◆ **REQUIRED WORK**
Give exactly the lines from the one with "The width and height of the screenshot is (1305, 449)." through the final line of the listing below, both included, leaving out any pictures.

◆ **RECORDS SUPPLIED**
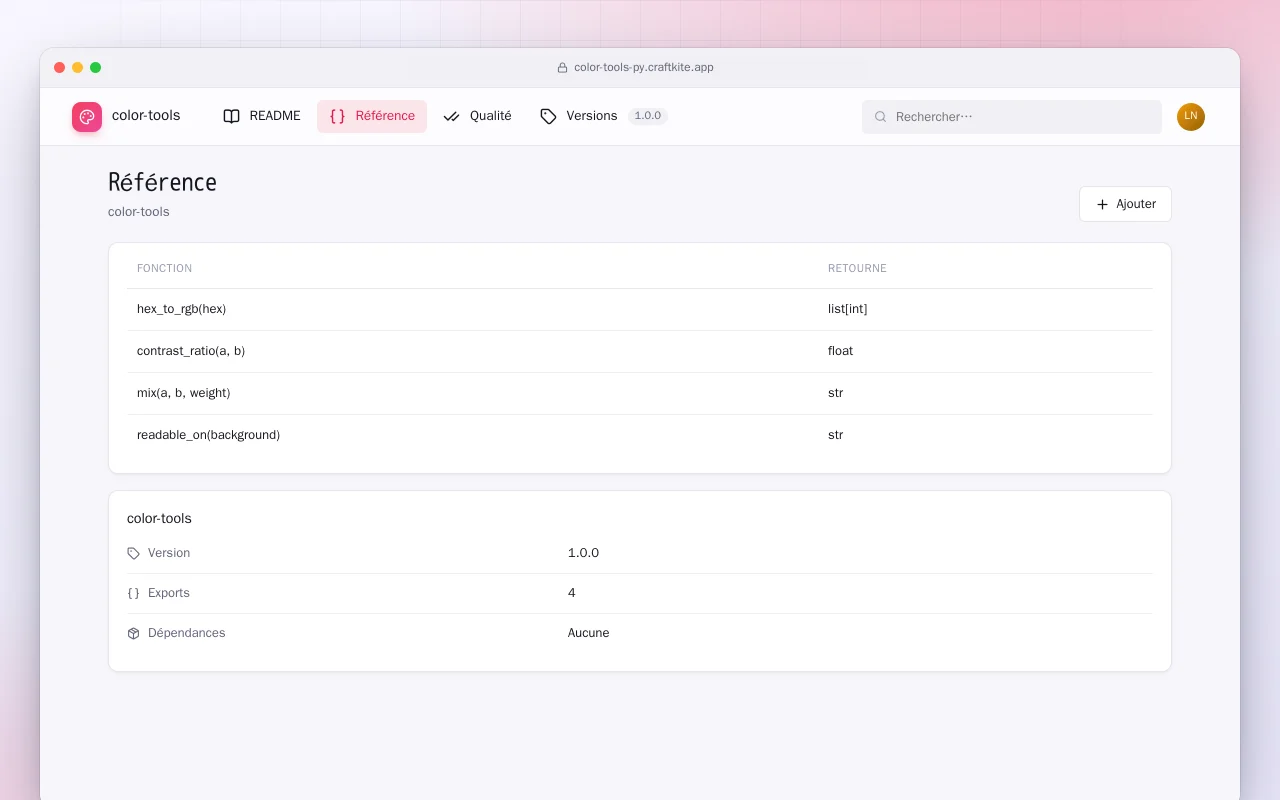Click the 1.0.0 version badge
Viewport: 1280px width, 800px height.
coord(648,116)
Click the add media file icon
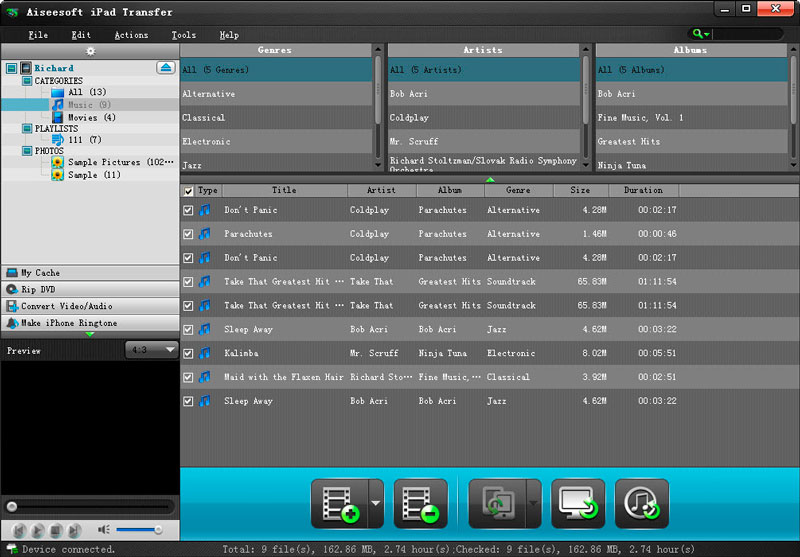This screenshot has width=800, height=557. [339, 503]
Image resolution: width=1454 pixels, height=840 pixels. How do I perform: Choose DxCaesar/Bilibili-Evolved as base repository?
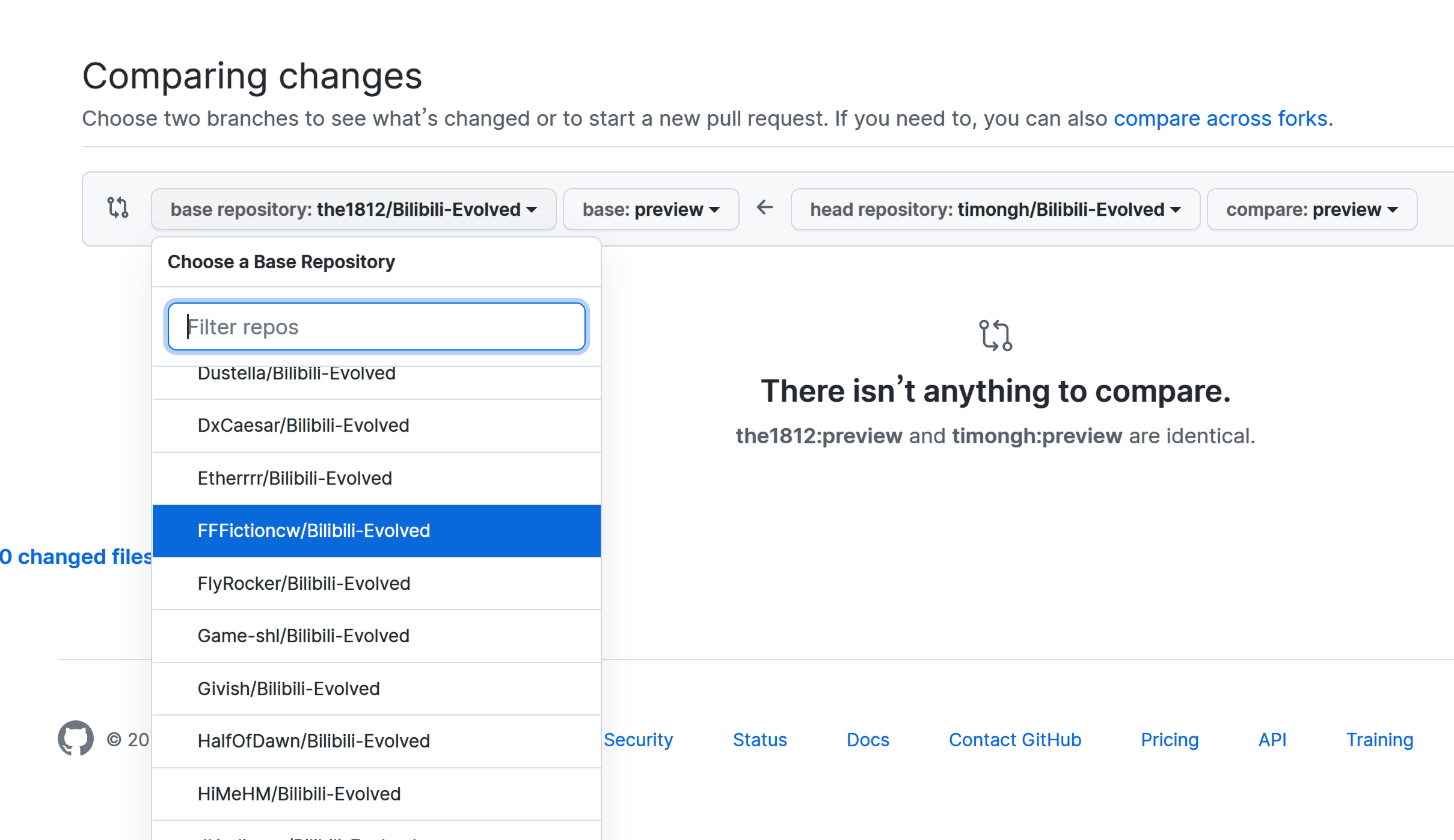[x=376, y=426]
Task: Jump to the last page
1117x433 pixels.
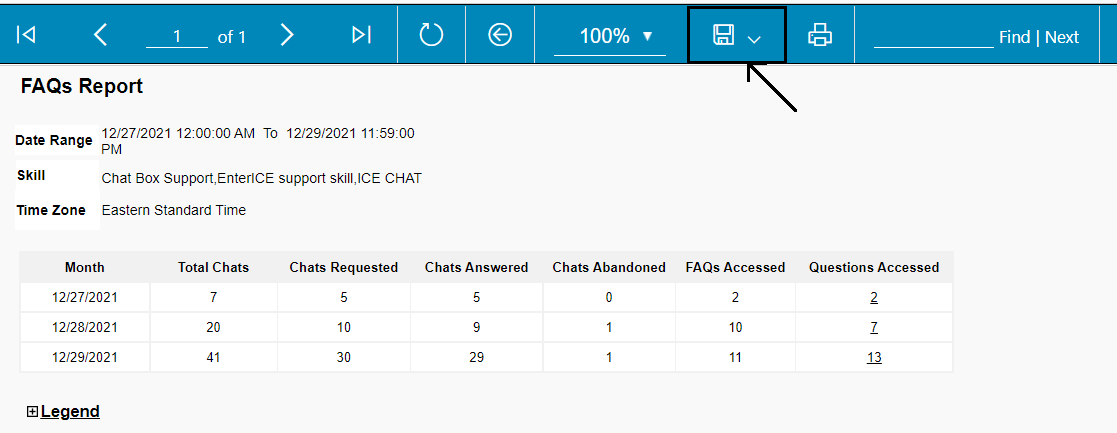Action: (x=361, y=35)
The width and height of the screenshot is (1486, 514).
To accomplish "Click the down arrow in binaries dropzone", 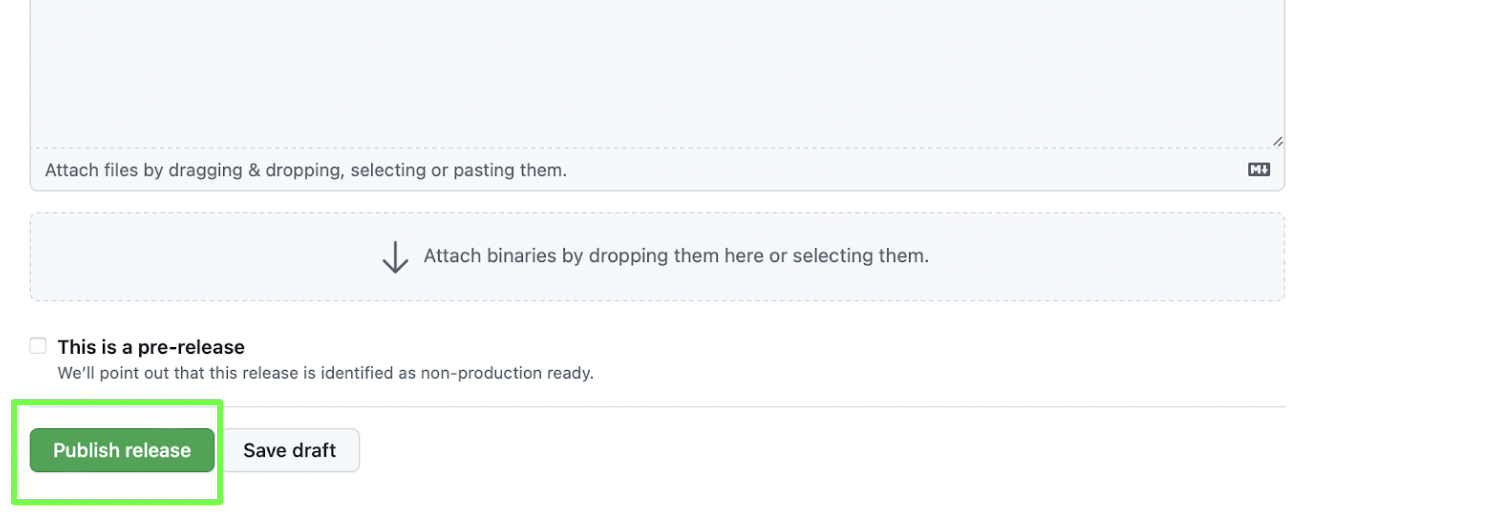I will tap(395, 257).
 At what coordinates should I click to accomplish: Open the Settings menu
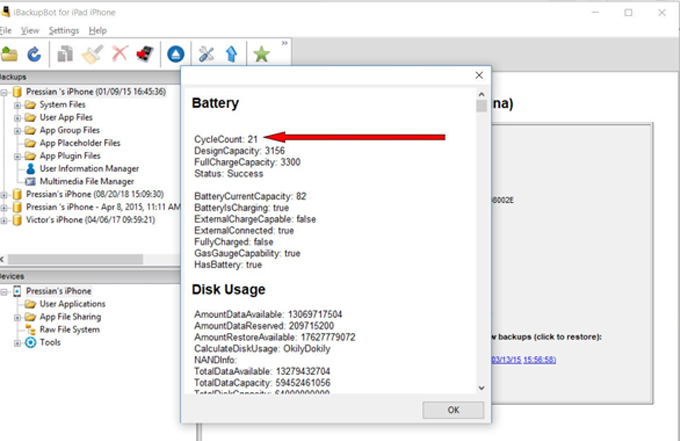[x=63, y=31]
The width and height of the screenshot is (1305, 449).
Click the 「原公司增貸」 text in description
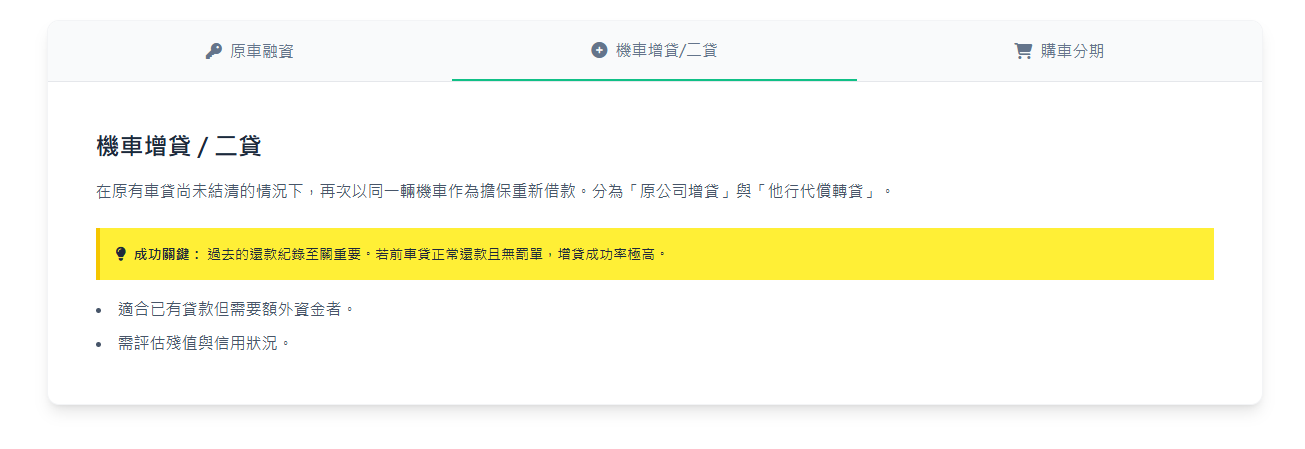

◆ **TASK RESPONSE**
The width and height of the screenshot is (1305, 449).
Click the 「原公司增貸」 text in description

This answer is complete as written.